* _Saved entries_
•••
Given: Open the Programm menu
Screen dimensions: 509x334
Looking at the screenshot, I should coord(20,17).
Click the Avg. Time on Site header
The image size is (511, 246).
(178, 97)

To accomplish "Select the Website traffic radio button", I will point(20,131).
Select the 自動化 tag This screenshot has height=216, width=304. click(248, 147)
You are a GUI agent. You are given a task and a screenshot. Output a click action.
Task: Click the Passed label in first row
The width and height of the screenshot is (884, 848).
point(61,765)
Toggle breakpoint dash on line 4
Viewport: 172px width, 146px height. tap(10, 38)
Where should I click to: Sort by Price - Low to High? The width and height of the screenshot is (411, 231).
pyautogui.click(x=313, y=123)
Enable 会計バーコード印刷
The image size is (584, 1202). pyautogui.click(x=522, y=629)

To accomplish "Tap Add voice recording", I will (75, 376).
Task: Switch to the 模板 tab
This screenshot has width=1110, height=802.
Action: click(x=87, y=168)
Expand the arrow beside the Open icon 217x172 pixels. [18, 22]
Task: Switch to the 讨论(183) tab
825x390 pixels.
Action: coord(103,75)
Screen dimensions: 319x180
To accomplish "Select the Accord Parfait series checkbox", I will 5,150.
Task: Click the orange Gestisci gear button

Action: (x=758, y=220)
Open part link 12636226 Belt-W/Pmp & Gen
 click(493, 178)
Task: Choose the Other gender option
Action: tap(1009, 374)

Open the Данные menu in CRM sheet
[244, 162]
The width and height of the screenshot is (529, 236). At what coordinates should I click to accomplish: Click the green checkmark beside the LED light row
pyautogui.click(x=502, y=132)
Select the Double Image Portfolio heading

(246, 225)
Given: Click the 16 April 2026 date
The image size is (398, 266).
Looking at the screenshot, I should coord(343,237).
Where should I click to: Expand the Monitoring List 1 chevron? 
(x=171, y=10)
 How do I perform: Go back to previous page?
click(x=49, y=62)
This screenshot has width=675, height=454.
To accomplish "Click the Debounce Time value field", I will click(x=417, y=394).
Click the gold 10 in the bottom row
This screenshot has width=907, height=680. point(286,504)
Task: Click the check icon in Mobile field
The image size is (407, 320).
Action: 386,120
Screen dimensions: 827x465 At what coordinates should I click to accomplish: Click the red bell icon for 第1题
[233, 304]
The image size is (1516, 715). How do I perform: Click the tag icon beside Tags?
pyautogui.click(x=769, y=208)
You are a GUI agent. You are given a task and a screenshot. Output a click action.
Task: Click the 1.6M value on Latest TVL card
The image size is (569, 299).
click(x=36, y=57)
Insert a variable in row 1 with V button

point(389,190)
•••
* _What you have to do_
Please retype every entry above exactly as it stands.

* _Response area_
Given: Open the Programm menu
Screen dimensions: 509x334
Looking at the screenshot, I should coord(20,17).
Click the Avg. Time on Site header
The image size is (511, 246).
(178, 97)

To accomplish "Select the Website traffic radio button", I will point(20,131).
Select the 自動化 tag This screenshot has height=216, width=304. click(248, 147)
You are a GUI agent. You are given a task and a screenshot. Output a click action.
Task: Click the Passed label in first row
The width and height of the screenshot is (884, 848).
point(61,765)
Toggle breakpoint dash on line 4
Viewport: 172px width, 146px height. tap(10, 38)
Where should I click to: Sort by Price - Low to High? The width and height of the screenshot is (411, 231).
pyautogui.click(x=313, y=123)
Enable 会計バーコード印刷
The image size is (584, 1202). pyautogui.click(x=522, y=629)

To accomplish "Tap Add voice recording", I will (75, 376).
Task: Switch to the 模板 tab
This screenshot has width=1110, height=802.
Action: click(x=87, y=168)
Expand the arrow beside the Open icon 217x172 pixels. [18, 22]
Task: Switch to the 讨论(183) tab
825x390 pixels.
Action: coord(103,75)
Screen dimensions: 319x180
To accomplish "Select the Accord Parfait series checkbox", I will 5,150.
Task: Click the orange Gestisci gear button

Action: (x=758, y=220)
Open part link 12636226 Belt-W/Pmp & Gen
 click(493, 178)
Task: Choose the Other gender option
Action: tap(1009, 374)

Open the Данные menu in CRM sheet
[244, 162]
The width and height of the screenshot is (529, 236). At what coordinates should I click to accomplish: Click the green checkmark beside the LED light row
pyautogui.click(x=502, y=132)
Select the Double Image Portfolio heading

(246, 225)
Given: Click the 16 April 2026 date
The image size is (398, 266).
Looking at the screenshot, I should coord(343,237).
Where should I click to: Expand the Monitoring List 1 chevron? 
(x=171, y=10)
 How do I perform: Go back to previous page?
click(x=49, y=62)
This screenshot has width=675, height=454.
To accomplish "Click the Debounce Time value field", I will click(x=417, y=394).
Click the gold 10 in the bottom row
This screenshot has width=907, height=680. point(286,504)
Task: Click the check icon in Mobile field
The image size is (407, 320).
Action: 386,120
Screen dimensions: 827x465 At what coordinates should I click to accomplish: Click the red bell icon for 第1题
[233, 304]
The image size is (1516, 715). How do I perform: Click the tag icon beside Tags?
pyautogui.click(x=769, y=208)
You are a GUI agent. You are given a task and a screenshot. Output a click action.
Task: Click the 1.6M value on Latest TVL card
The image size is (569, 299).
click(x=36, y=57)
Insert a variable in row 1 with V button

point(389,190)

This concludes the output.